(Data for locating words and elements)
--------------------------------------------------
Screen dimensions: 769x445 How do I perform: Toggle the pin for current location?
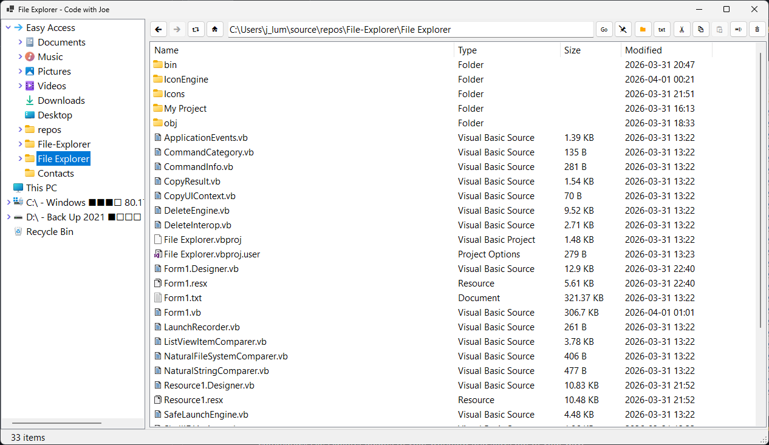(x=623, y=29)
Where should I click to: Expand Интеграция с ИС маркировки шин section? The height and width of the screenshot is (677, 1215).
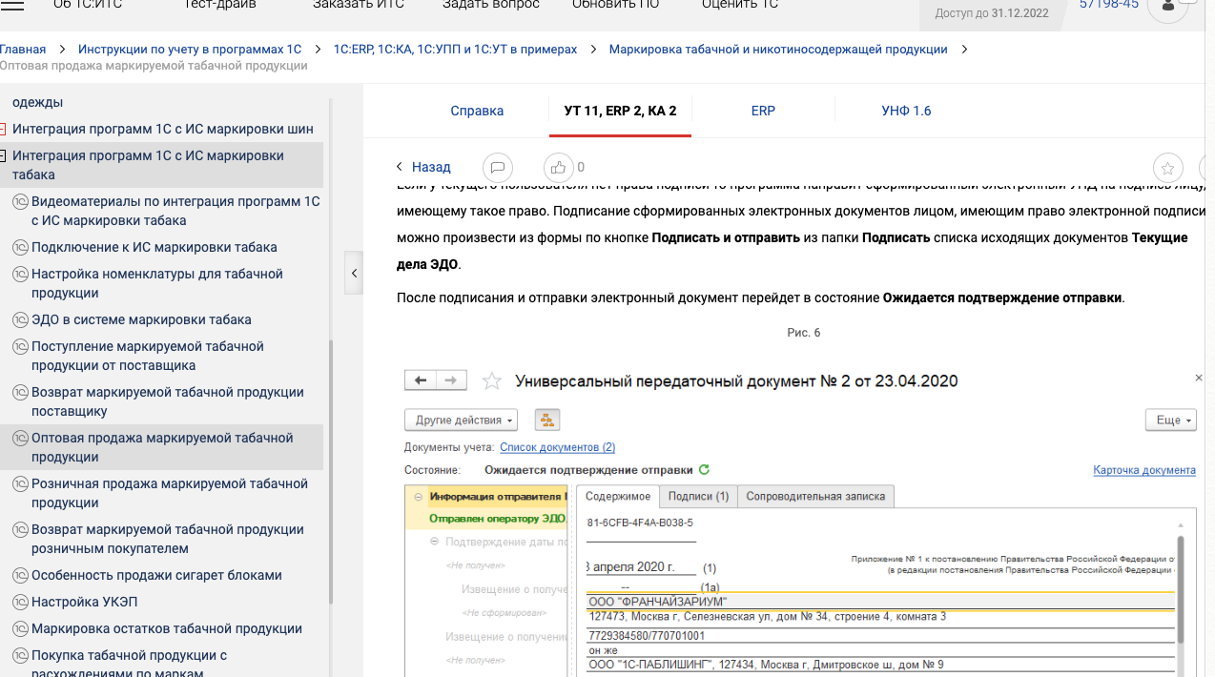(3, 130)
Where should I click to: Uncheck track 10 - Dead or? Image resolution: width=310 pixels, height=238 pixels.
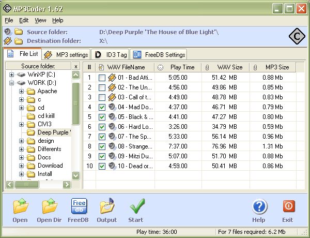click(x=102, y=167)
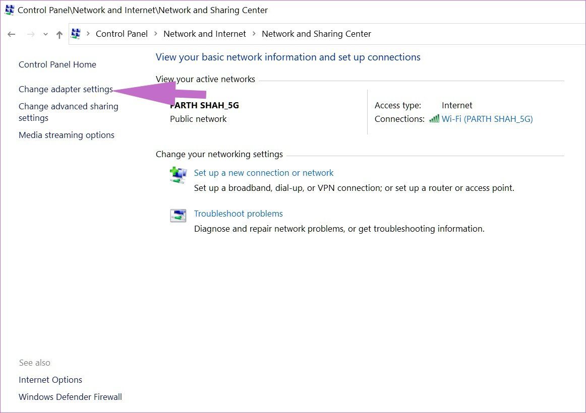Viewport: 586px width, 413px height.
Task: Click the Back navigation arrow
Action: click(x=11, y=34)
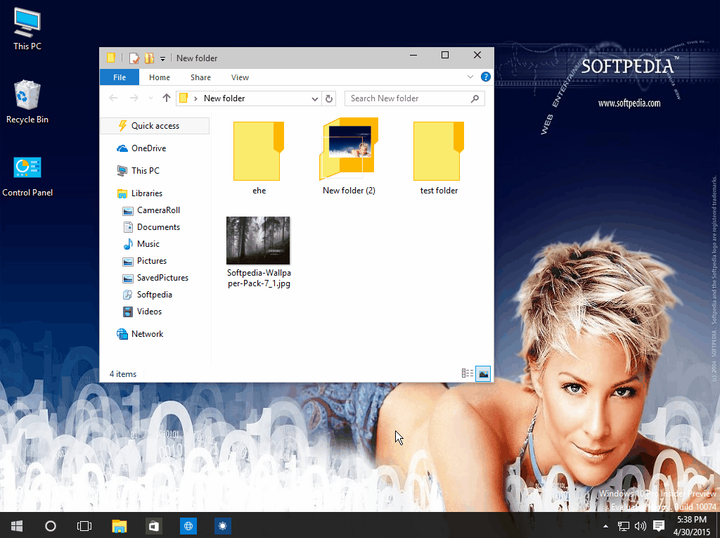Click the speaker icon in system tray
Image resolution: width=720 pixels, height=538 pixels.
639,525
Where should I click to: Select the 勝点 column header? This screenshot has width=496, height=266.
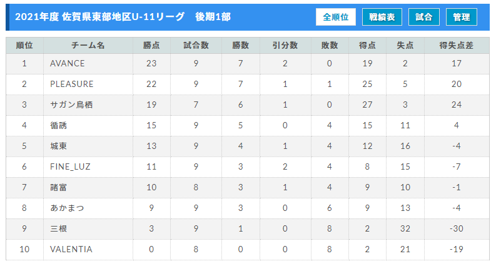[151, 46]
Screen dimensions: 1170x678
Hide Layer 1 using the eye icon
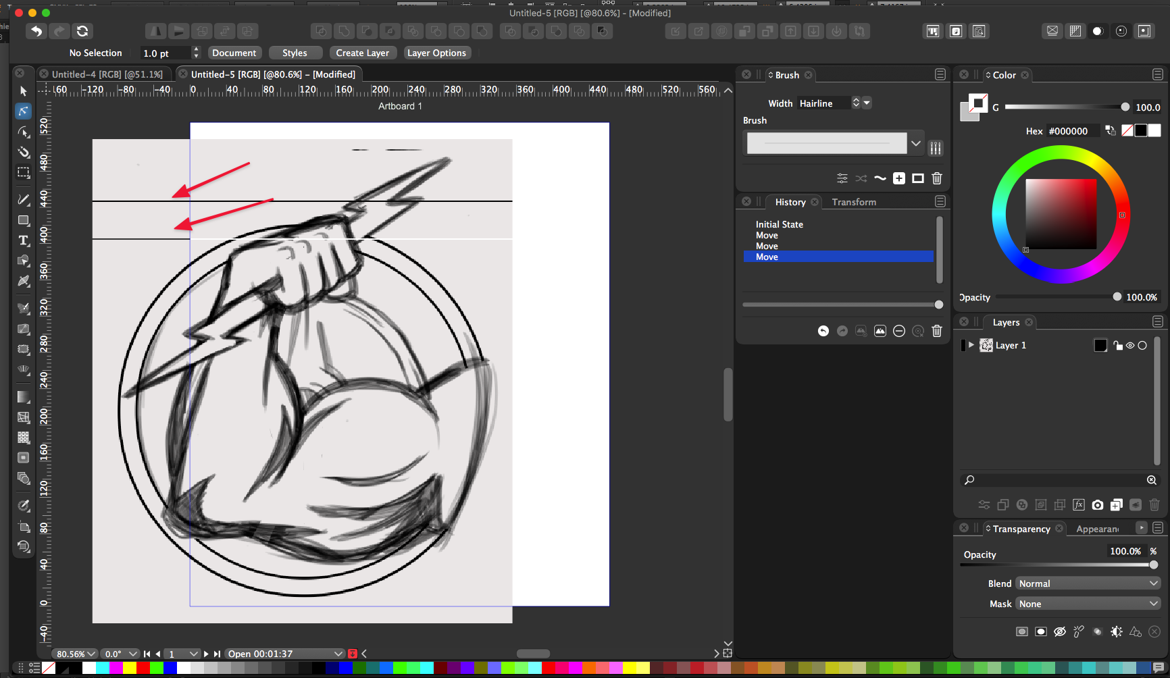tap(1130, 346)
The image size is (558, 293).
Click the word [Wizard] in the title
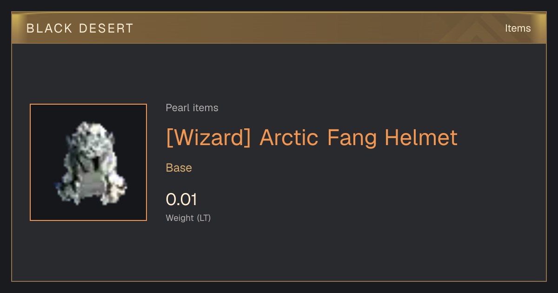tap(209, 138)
--------------------------------------------------
Rewrite all of the data above, substituting "Which location should I select to" for every occurrence of "Where should I click to" and leaving everything else unchanged. Omit the pictures from your answer.

Screen dimensions: 769x445 How do I perform: Toggle the pin for current location?
(x=623, y=29)
Which location should I select to: Expand Интеграция с ИС маркировки шин section? The height and width of the screenshot is (677, 1215).
(3, 130)
Which location should I select to: Uncheck track 10 - Dead or? Image resolution: width=310 pixels, height=238 pixels.
click(x=102, y=167)
Viewport: 586px width, 413px height.
Task: Click the Back navigation arrow
Action: click(x=11, y=34)
Click the speaker icon in system tray
Image resolution: width=720 pixels, height=538 pixels.
639,525
Which location should I select to: Select the 勝点 column header? This screenshot has width=496, height=266.
[151, 46]
Screen dimensions: 1170x678
Hide Layer 1 using the eye icon
tap(1130, 346)
The image size is (558, 293).
Click the word [Wizard] in the title
tap(209, 138)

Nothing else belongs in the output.